Task data:

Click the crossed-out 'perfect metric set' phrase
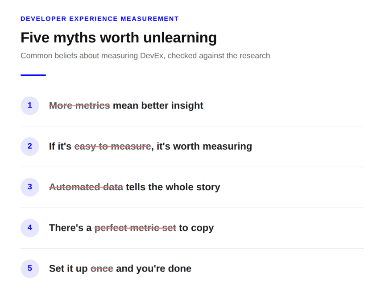This screenshot has width=385, height=305. [x=135, y=228]
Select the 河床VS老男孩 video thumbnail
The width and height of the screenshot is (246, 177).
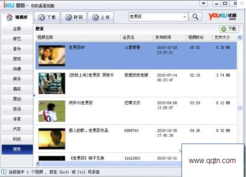tap(52, 111)
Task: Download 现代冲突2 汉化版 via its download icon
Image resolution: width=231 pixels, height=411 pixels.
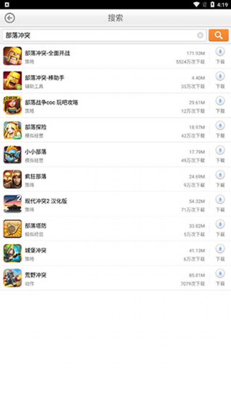Action: (x=220, y=200)
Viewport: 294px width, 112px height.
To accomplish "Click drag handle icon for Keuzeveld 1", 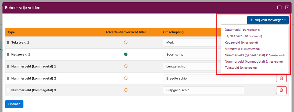I will [8, 54].
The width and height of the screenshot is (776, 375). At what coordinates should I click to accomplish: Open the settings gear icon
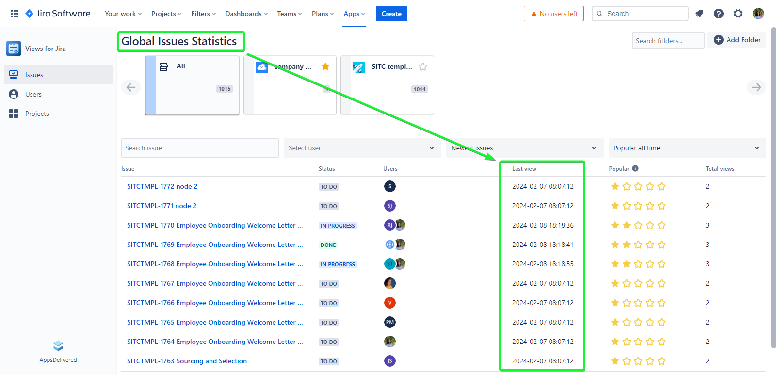click(738, 14)
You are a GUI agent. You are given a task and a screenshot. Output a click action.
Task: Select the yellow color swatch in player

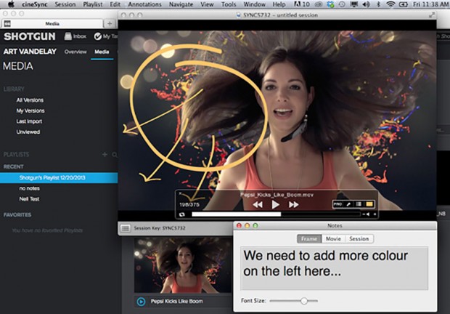point(369,205)
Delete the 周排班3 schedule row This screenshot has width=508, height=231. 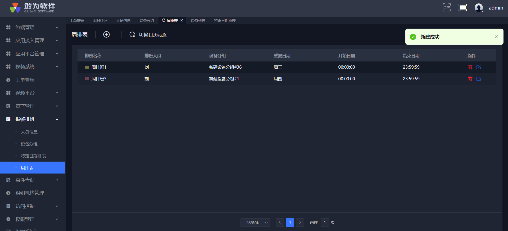click(470, 79)
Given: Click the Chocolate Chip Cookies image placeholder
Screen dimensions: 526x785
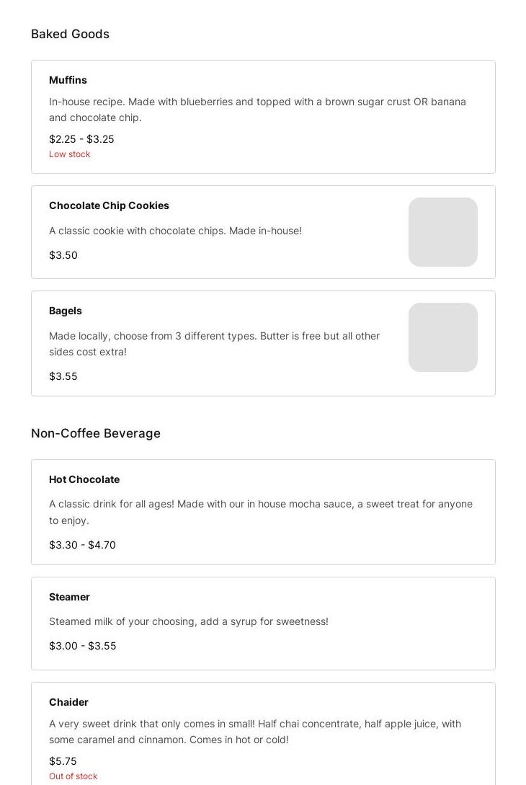Looking at the screenshot, I should 442,232.
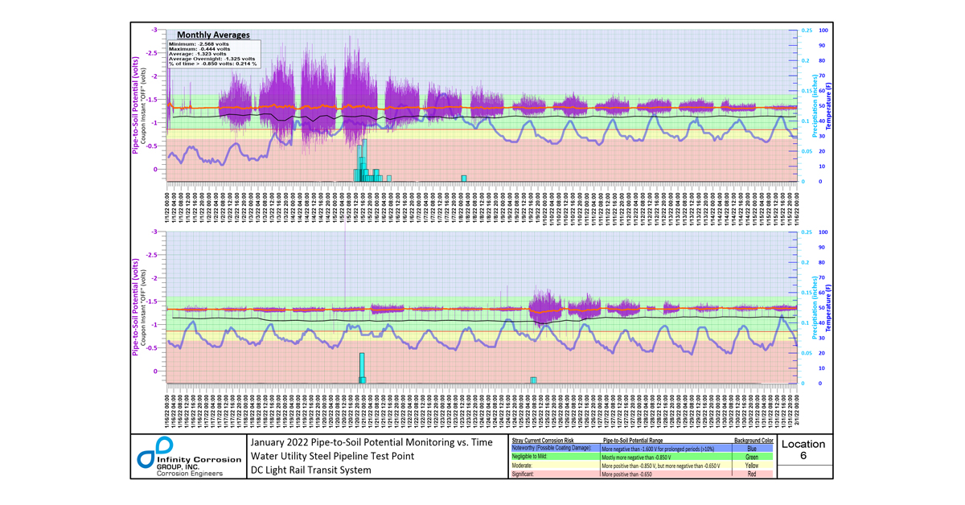
Task: Click the Blue background color legend cell
Action: click(752, 448)
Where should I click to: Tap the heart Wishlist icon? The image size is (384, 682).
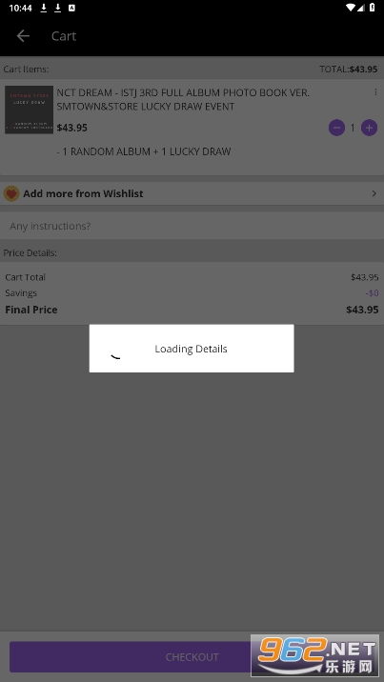coord(11,193)
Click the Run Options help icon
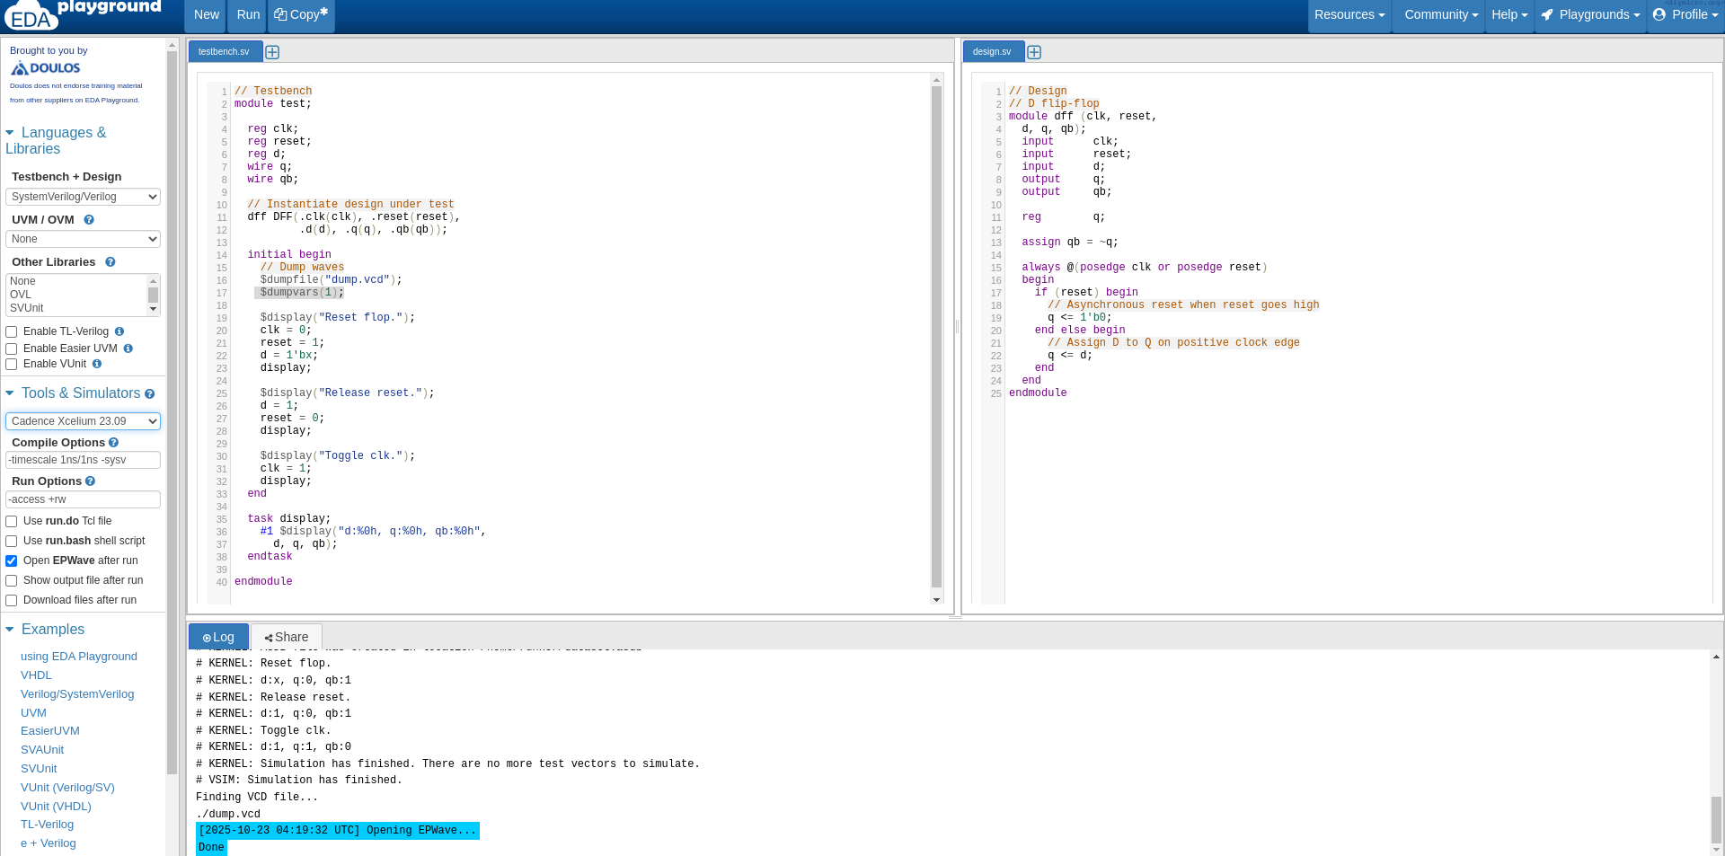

Exercise description:
Beginning with the line containing "Screen dimensions: 526x785" and ending with the last line of the data, output those lines exactly and nothing more. Omit every picture.

Answer to the problem:
Screen dimensions: 526x785
Looking at the screenshot, I should 442,232.
Task: Click the Blue background color legend cell
Action: click(752, 448)
Where should I click to: Tap the heart Wishlist icon? The image size is (384, 682).
coord(11,193)
Click the Run Options help icon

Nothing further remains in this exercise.